• EXTRACTED MATERIAL:

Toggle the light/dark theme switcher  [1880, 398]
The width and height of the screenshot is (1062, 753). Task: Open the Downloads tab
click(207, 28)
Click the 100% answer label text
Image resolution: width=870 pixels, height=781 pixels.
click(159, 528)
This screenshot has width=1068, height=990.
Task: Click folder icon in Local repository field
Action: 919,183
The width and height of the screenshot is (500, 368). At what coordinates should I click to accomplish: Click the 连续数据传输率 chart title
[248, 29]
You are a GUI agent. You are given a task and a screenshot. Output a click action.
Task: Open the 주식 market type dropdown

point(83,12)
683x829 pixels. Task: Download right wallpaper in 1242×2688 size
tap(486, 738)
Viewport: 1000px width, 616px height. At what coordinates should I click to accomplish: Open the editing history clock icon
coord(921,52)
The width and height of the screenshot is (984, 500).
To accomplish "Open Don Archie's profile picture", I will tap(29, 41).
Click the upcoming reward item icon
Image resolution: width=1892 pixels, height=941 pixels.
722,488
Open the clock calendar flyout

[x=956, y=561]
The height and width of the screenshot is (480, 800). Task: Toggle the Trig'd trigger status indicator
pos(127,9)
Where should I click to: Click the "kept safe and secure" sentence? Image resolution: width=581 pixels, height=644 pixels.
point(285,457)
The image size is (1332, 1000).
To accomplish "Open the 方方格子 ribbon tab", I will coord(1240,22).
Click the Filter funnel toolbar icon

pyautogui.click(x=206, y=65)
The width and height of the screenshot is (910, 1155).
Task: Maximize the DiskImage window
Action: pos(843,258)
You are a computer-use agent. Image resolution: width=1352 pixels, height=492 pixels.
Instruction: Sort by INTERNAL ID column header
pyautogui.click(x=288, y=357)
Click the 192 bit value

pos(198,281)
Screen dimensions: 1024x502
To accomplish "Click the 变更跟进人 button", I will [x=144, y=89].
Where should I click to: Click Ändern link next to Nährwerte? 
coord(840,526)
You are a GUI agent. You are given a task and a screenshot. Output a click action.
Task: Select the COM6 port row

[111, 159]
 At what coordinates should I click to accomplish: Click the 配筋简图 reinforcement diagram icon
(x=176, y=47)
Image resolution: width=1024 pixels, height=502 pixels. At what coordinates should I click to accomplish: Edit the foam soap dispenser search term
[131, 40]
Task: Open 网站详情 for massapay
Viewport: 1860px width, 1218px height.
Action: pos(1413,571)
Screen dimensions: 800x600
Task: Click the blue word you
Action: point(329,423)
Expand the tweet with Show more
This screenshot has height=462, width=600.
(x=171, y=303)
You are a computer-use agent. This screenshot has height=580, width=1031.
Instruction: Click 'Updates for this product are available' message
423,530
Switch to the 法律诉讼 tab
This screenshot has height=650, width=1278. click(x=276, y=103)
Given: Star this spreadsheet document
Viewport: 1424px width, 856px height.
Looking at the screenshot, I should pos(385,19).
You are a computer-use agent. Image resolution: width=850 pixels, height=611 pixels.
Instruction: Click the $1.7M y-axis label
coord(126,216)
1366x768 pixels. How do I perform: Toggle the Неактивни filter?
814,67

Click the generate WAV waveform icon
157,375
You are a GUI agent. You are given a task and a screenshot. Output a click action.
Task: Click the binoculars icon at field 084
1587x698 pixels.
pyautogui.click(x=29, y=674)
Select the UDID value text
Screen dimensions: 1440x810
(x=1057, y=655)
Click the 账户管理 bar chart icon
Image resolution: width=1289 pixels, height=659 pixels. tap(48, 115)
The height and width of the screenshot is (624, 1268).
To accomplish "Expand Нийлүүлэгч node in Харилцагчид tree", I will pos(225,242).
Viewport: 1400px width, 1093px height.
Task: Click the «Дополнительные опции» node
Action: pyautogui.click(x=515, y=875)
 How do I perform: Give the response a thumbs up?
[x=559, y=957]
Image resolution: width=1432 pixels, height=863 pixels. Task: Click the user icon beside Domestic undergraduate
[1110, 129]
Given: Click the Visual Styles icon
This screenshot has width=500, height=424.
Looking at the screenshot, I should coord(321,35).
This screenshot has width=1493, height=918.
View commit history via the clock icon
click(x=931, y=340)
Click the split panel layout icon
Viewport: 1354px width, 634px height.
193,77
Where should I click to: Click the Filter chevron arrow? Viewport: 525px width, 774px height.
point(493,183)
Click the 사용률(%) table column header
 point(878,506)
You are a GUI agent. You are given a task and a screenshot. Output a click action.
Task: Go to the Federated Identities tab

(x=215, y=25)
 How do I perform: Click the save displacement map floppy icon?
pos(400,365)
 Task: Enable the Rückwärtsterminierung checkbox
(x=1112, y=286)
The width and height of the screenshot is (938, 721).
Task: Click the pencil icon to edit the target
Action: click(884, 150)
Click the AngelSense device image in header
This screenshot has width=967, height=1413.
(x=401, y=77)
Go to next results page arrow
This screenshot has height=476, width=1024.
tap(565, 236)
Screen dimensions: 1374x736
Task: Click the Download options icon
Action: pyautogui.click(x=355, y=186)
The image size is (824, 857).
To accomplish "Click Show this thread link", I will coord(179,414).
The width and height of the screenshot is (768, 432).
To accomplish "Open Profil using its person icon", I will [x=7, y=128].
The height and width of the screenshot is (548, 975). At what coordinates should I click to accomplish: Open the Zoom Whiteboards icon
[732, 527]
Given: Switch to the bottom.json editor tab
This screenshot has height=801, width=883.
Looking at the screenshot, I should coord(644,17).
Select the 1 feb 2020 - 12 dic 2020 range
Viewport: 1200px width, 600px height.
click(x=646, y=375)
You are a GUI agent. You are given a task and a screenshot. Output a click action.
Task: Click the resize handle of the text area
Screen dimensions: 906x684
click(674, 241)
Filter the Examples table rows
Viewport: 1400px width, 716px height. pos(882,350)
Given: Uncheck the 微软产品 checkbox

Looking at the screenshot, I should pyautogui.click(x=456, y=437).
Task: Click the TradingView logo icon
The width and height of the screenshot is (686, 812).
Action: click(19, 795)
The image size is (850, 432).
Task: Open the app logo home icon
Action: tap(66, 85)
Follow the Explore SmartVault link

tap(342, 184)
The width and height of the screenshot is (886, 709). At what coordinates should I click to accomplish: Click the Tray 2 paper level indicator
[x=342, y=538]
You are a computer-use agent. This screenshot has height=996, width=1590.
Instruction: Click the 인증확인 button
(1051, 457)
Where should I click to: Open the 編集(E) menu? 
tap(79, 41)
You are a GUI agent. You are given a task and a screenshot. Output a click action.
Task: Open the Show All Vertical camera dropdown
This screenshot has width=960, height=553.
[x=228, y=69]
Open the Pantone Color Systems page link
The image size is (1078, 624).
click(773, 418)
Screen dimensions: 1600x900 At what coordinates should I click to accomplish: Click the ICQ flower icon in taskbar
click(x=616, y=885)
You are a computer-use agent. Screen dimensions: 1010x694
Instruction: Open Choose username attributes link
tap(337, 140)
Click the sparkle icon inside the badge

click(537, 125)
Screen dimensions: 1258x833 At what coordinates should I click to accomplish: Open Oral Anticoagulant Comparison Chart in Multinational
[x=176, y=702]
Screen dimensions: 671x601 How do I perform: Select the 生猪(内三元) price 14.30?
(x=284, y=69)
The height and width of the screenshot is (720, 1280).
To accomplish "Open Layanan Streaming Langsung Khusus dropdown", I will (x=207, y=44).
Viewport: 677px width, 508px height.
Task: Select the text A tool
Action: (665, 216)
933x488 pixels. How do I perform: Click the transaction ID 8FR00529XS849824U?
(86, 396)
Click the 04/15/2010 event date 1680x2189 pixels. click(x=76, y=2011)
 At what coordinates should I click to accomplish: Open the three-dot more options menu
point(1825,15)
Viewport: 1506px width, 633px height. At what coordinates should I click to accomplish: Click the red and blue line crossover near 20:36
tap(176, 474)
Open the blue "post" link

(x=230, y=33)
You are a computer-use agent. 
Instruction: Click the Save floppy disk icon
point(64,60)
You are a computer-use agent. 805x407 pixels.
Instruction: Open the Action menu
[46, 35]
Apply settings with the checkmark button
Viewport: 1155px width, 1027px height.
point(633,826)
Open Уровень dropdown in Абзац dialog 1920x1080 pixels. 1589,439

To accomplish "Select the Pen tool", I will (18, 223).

• WORK TO BE COMPLETED: The word "Show" appears on some lines of the data above; count those lines and return only the number.

• ANSWER BELOW: 3